Think your exercise plan has it all, fellas? Turns out the stuff your girlfriend does is exactly what you need to take your workouts to the next level.
You’re having a killer training session in the weight room. Your testosterone kicks in, and you want to go for a heavier weight, or a more macho lift. Before you go and turn your biceps curl into a back-torqueing full-body heave, stop. That cheating will only undermine your progress. Lopez says experienced female lifters cheat less when working to exhaustion, while men are more likely to use heavier weights that almost requires cheating, since they only way they can consistently perform reps with it is by using lots of form-killing momentum.
“All too often, guys go overly heavy when lifting, frequently at the expense of proper form,” says Brad Schoenfeld, 2011 NSCA Personal Trainer of the Year, author of The MAX Muscle Plan. “Not only is this a poor way to maximize muscle development, it is bound to lead to injury. Focus on maintaining good technique during every set. If you can't lift a given weight properly, go lighter.”
Work the legs
When most men think “big and ripped,” they think all about the upper body – pecs, biceps, shoulders. While beach-muscles are great, you can only build them to their full potential if the appropriate hormonal response is taking place. Numerous studies show that to spike the growth hormone and Insulin-like growth factors (IGFs), which are critical to build up muscle mass and to shrink body fat, a large muscle mass recruitment must occur. And that means working your legs.
But many men train their legs as an afterthought –if they train them at all. “The problem with that is not just aesthetic,” Schoenfeld says. “By not training your legs, you miss out on the foundation of almost all functional movements for pretty much every activity and sport.”
Overemphasising those “look-at-me muscles” won’t just give you a chicken-legs look, it can also accentuate muscular unbalances and set you up for an injury. So pay attention to those tree trunks, gents.
Open your mind
Go into any Pilates or yoga class, and women will probably outnumber men 15 to 1. That’s a big missed opportunity for most guys, Lopez says. He points out that body/mind workouts like these may not build massive muscle mass, but do offer other important health benefits, such as managing low back pain, blood pressure and stress.
These exercises also incorporate isometric strength--contracting the muscle while holding it--which is good for strengthening specific joint positions that may be helpful to better execute other resistance, power, and sports moves. For example, a warrior pose stimulates the core and hip stability that you need when doing lunges or split jumps.
Enlighten your workout by aiming to get one to two short sessions of yoga or Pilates per week. You can even start with just a few moves at the end of your normal sessions.
Join the club
Almost two-thirds of group exercise participants are women, according to the IHRSA Health Club Consumer Report on Health Club Activity Usage, Trends & Analysis. Big mistake, fellas, Group classes can move you out of the plateau stage by bumping up your competitive nature. “The principle of social facilitation states that men will work harder if someone is watching,’ says Tom Seabourne, Ph.D., author of The Complete Idiot’s Guide to Quick Total Body Workouts.

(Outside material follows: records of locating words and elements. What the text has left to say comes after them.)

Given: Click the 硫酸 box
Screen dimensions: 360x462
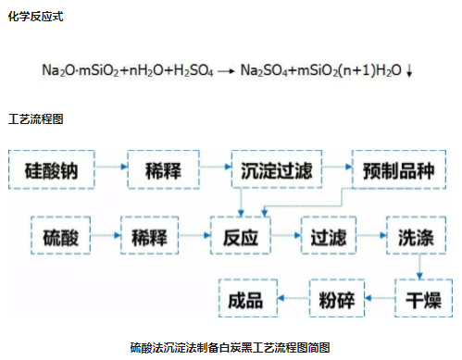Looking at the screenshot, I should [x=61, y=234].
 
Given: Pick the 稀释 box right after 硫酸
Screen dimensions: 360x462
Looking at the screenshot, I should [x=151, y=234].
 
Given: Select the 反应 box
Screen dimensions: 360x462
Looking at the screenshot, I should [x=240, y=234].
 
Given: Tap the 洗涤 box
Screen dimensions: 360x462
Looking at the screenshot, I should [x=420, y=234].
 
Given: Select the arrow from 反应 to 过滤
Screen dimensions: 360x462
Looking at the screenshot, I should [x=285, y=234].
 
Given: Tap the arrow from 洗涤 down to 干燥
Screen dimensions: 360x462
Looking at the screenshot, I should [x=421, y=266].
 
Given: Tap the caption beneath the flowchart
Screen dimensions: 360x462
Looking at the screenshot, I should [x=230, y=347].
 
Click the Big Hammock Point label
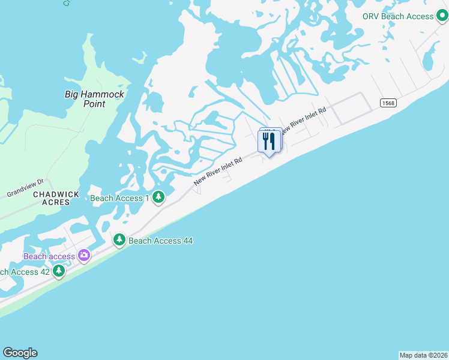(94, 99)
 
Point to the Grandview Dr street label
(25, 190)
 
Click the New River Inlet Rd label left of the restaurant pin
(218, 171)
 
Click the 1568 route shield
(388, 103)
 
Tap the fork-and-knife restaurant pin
(269, 142)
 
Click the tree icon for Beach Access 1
(158, 197)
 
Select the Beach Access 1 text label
(117, 198)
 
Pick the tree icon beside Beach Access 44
(119, 241)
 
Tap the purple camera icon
(83, 256)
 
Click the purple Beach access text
(49, 256)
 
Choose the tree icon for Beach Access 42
(58, 271)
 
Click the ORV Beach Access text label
(398, 16)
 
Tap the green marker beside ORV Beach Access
(443, 16)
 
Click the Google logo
(20, 353)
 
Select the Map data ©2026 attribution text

Schoenfeld says group classes make great cross training for guys, who tend to stick to the same type of cardio for each session. “The issue is that cardio is essentially a repetitive motion. If you do that same movement over and over, it can overstress the joints and potentially lead to injury. So don’t be afraid to experiment.” But skip the boot camp classes that focus on your arms and upper body, and try a whole new challenge like dance or Zumba. Will you feel a little awkward at first? Probably. But will it benefit your body in the end? Absolutely.